Além disso, Vivian e Harp continuam a cavar, procurando pelas pessoas arrebatadas e invadindo a sede da Igreja para descobrirem seus planos para o futuro -- já que não é nada lucrativo ficar matando seus fiéis. Enquanto, no inicio, Vivian é tomada pela sede de vingança, pela vontade de ver todos que tem uma ligação com a Igreja America arderem e, por isso, se identifica tanto com a milícia, Harp quer justiça. Harp quer desmascará-los e fazer o mundo encarar todas as atrocidades que cometeram em nome de uma mentira absurda e das ilusões de uma pessoa mentalmente instável.
"Você acha que eu não sei lidar com uns probleminhas? É só olhar o noticiário, Peter Ivey. Eu sou a grande inimiga da Salvação."
É bem claro que ambas representam duas partes da mesma pessoa, digladiando-se com a necessidade de justiça e a vontade de vingança. Harp segue a lógica e Vivian segue sua emoção, o que por vezes a coloca em perigo verdadeiro.
E é impossível olhar para essa história sem enxergar o momento atual em que vivemos. Os crimes de ódio nessa América dominada pela Igreja aumentaram ridiculamente. Crimes que dizem defender a fé, quando na verdade é apenas medo e a parte mais suja do ser humano, que prefere culpar os outros pelo seu fracasso do que admitir para si mesmo que não é perfeito e precisa reavaliar suas decisões e posições.

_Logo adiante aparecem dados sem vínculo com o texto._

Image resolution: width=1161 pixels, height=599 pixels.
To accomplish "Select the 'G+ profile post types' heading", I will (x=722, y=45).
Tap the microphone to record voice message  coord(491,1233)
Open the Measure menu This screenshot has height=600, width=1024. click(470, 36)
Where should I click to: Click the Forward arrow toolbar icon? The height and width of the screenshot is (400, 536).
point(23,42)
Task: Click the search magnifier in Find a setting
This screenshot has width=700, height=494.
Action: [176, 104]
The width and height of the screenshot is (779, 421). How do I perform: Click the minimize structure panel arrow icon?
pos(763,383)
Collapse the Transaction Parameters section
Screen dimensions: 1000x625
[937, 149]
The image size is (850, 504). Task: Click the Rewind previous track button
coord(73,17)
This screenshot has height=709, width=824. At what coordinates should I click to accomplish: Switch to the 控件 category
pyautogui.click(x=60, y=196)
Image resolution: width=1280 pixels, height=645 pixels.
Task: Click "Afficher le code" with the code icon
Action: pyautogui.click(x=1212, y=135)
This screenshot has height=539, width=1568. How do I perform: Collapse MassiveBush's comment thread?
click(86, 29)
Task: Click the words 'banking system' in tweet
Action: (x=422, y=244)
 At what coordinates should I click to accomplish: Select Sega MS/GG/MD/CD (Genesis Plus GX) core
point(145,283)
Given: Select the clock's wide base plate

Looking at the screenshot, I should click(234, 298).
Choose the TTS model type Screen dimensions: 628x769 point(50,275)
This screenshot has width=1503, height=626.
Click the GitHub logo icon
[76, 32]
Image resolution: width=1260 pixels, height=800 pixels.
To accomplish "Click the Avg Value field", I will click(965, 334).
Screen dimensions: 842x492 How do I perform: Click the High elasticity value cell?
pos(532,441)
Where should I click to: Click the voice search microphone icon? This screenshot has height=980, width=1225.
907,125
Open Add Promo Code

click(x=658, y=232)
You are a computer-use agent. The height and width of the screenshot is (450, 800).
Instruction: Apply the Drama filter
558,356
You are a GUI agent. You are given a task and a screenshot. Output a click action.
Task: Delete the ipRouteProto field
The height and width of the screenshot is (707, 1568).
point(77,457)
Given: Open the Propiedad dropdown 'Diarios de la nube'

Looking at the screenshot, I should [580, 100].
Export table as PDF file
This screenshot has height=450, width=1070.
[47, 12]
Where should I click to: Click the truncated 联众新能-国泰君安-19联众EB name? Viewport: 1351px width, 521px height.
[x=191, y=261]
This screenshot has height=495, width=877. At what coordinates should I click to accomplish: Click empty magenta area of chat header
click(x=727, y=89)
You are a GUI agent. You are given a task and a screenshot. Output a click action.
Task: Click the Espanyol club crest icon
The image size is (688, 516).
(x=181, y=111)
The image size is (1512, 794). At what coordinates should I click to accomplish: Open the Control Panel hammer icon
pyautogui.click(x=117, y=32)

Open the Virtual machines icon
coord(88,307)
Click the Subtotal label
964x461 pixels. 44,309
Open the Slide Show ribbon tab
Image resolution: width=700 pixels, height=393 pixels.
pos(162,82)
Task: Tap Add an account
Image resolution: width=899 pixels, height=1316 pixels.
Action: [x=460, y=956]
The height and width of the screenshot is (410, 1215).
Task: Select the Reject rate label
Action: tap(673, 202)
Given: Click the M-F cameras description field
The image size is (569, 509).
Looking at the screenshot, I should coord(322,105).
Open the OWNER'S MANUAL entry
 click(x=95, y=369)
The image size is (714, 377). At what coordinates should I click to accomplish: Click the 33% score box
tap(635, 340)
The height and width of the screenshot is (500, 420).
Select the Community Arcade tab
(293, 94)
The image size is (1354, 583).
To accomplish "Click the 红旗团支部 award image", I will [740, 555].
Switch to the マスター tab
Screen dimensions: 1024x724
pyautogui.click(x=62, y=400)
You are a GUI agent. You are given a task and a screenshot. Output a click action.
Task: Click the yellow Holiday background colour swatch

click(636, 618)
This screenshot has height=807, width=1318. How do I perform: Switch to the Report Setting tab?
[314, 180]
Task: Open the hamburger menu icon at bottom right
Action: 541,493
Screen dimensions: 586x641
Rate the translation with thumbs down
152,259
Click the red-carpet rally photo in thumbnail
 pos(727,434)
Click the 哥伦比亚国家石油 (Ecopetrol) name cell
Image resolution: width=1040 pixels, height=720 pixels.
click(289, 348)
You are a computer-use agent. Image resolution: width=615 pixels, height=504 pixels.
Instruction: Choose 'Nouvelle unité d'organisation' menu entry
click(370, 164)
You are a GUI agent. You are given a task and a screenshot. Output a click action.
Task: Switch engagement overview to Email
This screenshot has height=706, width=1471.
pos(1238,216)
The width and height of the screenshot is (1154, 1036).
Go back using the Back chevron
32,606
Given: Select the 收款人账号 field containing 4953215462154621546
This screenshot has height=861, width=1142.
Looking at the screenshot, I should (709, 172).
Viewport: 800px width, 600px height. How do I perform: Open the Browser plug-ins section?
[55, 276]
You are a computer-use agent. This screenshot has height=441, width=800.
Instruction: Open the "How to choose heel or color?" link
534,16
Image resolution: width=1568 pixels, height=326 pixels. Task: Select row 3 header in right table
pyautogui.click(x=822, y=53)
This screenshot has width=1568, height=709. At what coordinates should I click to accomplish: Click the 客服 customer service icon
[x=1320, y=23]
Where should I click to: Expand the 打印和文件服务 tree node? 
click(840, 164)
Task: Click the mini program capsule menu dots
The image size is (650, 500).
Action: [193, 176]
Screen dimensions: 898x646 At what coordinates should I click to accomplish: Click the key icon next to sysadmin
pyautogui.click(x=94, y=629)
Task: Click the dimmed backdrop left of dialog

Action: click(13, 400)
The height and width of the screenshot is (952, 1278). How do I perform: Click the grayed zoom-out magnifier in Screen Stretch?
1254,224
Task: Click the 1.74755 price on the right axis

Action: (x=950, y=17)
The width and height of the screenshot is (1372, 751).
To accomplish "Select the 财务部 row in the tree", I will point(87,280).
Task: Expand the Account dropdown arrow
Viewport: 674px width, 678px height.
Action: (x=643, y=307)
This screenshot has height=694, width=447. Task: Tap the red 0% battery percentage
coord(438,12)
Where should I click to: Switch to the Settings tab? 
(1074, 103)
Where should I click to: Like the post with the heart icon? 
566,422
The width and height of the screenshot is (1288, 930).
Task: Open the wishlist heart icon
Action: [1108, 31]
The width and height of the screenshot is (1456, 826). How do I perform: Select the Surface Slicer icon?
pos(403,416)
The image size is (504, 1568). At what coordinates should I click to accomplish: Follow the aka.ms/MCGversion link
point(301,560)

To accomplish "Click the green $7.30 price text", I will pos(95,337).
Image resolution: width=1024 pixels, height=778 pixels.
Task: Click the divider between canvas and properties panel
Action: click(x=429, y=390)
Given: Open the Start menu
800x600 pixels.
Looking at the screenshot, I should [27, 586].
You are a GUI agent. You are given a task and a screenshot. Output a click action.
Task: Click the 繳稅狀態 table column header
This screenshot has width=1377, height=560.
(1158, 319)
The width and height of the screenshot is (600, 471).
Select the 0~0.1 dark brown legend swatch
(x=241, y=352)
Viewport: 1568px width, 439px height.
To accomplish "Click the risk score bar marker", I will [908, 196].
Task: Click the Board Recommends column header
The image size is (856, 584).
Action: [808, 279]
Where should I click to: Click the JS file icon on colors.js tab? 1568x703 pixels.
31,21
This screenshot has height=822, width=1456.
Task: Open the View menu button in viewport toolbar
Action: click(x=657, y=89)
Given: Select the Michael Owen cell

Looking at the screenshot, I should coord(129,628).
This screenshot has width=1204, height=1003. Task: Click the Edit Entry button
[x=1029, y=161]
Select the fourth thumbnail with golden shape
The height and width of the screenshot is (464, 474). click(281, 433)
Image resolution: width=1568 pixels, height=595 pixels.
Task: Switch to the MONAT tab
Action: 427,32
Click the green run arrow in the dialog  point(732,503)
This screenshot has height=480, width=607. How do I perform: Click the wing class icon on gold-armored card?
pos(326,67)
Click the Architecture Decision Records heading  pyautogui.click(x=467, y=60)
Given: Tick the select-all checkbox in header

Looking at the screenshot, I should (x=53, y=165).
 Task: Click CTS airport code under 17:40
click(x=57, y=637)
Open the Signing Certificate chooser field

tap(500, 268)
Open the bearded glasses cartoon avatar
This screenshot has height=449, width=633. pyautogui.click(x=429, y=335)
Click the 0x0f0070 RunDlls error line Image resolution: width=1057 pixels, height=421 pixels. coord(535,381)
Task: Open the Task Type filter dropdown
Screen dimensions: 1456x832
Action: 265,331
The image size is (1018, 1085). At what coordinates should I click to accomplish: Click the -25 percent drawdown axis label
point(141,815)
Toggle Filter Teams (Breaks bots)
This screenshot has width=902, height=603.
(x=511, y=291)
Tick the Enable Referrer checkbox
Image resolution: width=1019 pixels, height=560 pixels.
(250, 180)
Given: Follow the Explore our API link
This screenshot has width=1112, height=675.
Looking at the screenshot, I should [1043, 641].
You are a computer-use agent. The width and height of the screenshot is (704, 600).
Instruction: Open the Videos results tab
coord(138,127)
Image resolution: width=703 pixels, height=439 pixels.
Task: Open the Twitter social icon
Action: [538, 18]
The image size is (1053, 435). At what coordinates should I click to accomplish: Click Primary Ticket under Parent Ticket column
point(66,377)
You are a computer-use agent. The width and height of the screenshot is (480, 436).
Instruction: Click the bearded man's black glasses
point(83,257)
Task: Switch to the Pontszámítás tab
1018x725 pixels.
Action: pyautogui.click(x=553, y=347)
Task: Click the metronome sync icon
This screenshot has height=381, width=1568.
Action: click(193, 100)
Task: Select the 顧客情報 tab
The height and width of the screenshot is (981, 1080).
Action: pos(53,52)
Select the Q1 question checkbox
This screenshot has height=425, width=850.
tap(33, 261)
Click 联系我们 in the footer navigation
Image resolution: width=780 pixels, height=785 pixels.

A mesma motivação que permite com que tantas pessoas se deixem enganar pela Igreja Americana -- e, no nosso mundo, por tantas outras pseudo religiões que ao invés de pregar a fé, o amor e o perdão, pregam o ódio gratuito e inquestionável, a submissão cega -- e mergulharem em uma crise que só piora sua situação.
O que eu mais gostei nessa duologia da Vivian Apple foi como a Katie deixou essa dúvida no ar: será que o mundo que ela criou é um mundo apenas "um pouco" mais exagerado do que o nosso, ou um mundo exatamente como o nosso que apenas não se esconde atrás de máscaras? A realidade pulsante da história fascina, assusta e faz pensar.
"Diego tem razão: também tenho um monstro dentro de mim. Uma fagulha de loucura que torna a destruição possível. Nesse momento, esse sentimento é maior do que o choque e a tristeza. Ele me transforma em algo inumado, como um pilar de fogo justiceiro pronto para consumir Masterson e os anjos, e os reduzir a pó."
Não tenho dúvida alguma de que Vivian Contra a América foi um dos melhores livros que li em 2016 e, a duologia, uma das melhores que vou ler na vida inteira. As personagens são vivas e críveis, bem delimitados. As perdas são reais e você sente o impacto de viver em um mundo sem aquelas personagens que morreram. É um livro que consegue ser leve e, ao mesmo tempo, denso. O tipo de leitura que vai depender da forma como você interpretá-lo para marcar a sua vida.